Spatiotemporal analysis provides researchers tools for exploring and quantifying complex associations between disease risk factors and prevention activities. Using the opioid overdose epidemic example, geospatial methods revealed the impact of the placement of prevention measures (e.g., treatment locations, recovery resources, or prescription drop boxes) (22). Researchers can use time-series animations, map series, linked micromaps, and spatiotemporal modeling to evaluate these types of trends. Transit times and healthcare service area analyses can reveal missed opportunities for prevention or highlight areas where specific interventions are successful. Such information can be useful in determining where additional resources and control measures are necessary.
- Locales where control measures prove effective can be identified through mapping.
- Mapping and spatial analyses can uncover factors influencing the efficacy of control measures, thus enabling researchers to modify programs accordingly.
- Network analysis, time-series animations, map series, linked micromaps, and spatiotemporal modeling are methods for evaluating long-term trends.
Efficient and Effective Communication Through Mapping
Maps are one of the most efficient ways to quickly guide situational awareness and communicate place-related information about incidence, prevalence, environmental or infrastructural exposures, and other related spatial information. During major disease outbreaks (e.g., Zika and Ebola virus infection outbreaks), weekly maps helped visualize incidence and geographic shifts in disease presence. After Hurricane Maria devastated Puerto Rico in 2017, CDC’s Medical Care and Counter Measures Task Force used interactive Internet-based maps to access open-source data regarding the location and status of pharmacies, hospitals, and other health infrastructure. The information these maps provided was essential in determining where best to direct medical resources.
Maps provide essential situational awareness and communicate findings to response agencies and local authorities. Moreover, they can be used to readily share information with affected populations. For example, during the 2016– 2017 Zika virus infection outbreak in Puerto Rico, the island’s health department published weekly Internet-based maps of case counts and incidence, providing the public with updated information about how the outbreak was changing (23).
- Maps quickly reveal and communicate place-related information about disease distributions and disease processes.
- Maps provide essential information for directing healthcare resources and focusing prevention and control measures.
- Maps are useful in communicating with multiple stakeholders.
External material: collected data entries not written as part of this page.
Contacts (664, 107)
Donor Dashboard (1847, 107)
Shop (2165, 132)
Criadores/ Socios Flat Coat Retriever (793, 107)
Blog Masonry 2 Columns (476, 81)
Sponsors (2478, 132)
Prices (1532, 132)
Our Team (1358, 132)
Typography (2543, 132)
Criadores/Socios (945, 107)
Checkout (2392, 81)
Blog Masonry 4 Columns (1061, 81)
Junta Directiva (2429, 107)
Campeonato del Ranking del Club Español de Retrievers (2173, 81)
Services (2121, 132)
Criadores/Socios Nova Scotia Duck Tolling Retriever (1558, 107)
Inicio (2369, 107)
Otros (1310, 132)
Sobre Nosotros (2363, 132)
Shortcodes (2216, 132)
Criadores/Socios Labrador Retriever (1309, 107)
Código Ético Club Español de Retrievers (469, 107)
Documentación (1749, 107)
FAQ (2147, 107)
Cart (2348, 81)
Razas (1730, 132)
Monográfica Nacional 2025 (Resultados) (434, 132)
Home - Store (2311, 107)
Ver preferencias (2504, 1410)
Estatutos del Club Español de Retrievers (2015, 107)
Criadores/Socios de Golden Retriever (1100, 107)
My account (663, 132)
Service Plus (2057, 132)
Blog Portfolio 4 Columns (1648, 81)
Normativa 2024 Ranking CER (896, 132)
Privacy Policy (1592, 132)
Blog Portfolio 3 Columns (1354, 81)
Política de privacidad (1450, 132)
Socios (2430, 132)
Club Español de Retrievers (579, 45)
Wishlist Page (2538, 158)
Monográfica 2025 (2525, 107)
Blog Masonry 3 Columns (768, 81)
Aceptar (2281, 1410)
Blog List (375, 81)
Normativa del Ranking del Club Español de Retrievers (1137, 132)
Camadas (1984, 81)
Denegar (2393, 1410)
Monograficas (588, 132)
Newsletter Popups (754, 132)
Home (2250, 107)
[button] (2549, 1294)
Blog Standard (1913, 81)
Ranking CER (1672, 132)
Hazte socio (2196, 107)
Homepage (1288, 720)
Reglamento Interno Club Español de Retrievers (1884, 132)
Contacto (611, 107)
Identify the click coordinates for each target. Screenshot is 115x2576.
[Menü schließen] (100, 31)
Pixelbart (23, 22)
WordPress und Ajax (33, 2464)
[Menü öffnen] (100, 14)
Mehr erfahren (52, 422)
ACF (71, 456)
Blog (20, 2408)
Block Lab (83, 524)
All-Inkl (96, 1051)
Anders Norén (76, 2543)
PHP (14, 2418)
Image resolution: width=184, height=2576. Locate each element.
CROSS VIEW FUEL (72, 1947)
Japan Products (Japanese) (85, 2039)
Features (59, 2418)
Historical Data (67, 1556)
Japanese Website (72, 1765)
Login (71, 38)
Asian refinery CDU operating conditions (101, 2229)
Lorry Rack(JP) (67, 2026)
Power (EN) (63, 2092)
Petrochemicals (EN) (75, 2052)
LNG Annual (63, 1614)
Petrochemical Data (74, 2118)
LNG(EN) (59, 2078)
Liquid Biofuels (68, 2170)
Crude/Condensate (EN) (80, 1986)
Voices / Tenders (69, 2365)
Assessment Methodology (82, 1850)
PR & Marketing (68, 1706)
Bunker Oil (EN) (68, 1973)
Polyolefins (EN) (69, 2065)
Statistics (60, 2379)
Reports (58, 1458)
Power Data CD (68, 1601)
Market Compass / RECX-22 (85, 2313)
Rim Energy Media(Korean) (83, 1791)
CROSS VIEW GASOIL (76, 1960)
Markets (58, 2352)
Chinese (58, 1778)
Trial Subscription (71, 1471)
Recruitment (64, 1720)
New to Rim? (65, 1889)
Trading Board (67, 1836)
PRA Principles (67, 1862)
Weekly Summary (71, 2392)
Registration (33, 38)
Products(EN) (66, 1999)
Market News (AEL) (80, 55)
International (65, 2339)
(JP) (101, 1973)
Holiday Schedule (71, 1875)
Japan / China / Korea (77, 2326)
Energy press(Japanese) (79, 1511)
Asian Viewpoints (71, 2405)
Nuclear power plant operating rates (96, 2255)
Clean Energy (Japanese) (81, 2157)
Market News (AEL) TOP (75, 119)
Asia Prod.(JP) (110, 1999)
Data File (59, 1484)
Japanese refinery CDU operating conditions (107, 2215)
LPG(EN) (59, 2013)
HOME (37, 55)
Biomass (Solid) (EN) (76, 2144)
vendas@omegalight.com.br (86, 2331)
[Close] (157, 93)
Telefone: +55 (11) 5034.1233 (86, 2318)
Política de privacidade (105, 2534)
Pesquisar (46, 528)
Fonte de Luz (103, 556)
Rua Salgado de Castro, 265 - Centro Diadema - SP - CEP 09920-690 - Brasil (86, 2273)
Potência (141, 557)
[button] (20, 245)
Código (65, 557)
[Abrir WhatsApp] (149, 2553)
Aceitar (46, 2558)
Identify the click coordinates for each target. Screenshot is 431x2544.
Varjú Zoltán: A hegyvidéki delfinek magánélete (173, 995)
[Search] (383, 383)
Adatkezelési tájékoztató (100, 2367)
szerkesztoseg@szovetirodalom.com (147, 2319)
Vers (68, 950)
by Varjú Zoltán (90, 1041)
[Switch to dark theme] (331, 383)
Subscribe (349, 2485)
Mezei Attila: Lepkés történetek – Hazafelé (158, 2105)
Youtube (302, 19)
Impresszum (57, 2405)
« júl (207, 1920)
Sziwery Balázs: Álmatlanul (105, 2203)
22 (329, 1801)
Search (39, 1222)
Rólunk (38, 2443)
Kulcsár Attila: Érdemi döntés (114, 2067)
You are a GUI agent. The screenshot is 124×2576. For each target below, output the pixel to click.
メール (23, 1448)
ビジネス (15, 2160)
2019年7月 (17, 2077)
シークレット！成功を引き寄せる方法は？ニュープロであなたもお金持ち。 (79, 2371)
This chapter has highlighted GIS techniques, resources, and methods integral to the 10 steps of the field investigation process. GIS can provide the tools to further identify and define the where of a field investigation. Striking the balance between the need for situational awareness with rapid, yet complete and accurate spatial data is an art. It requires consideration of the strengths and limitations of data collection instruments, facility of locational data collection, accuracy of locational data, and pertinent attributes for understanding disease risk.
Ultimately, collecting relevant location data is only one part of a field investigation, but location data are nonetheless a principal part and should be considered from the very beginning of an investigation. One solution does not fit all field investigations. No one single spatial data collection method or analysis is best suited for every field investigation scenario. Therefore, GIS is one tool in the field investigator’s toolkit not to be overlooked.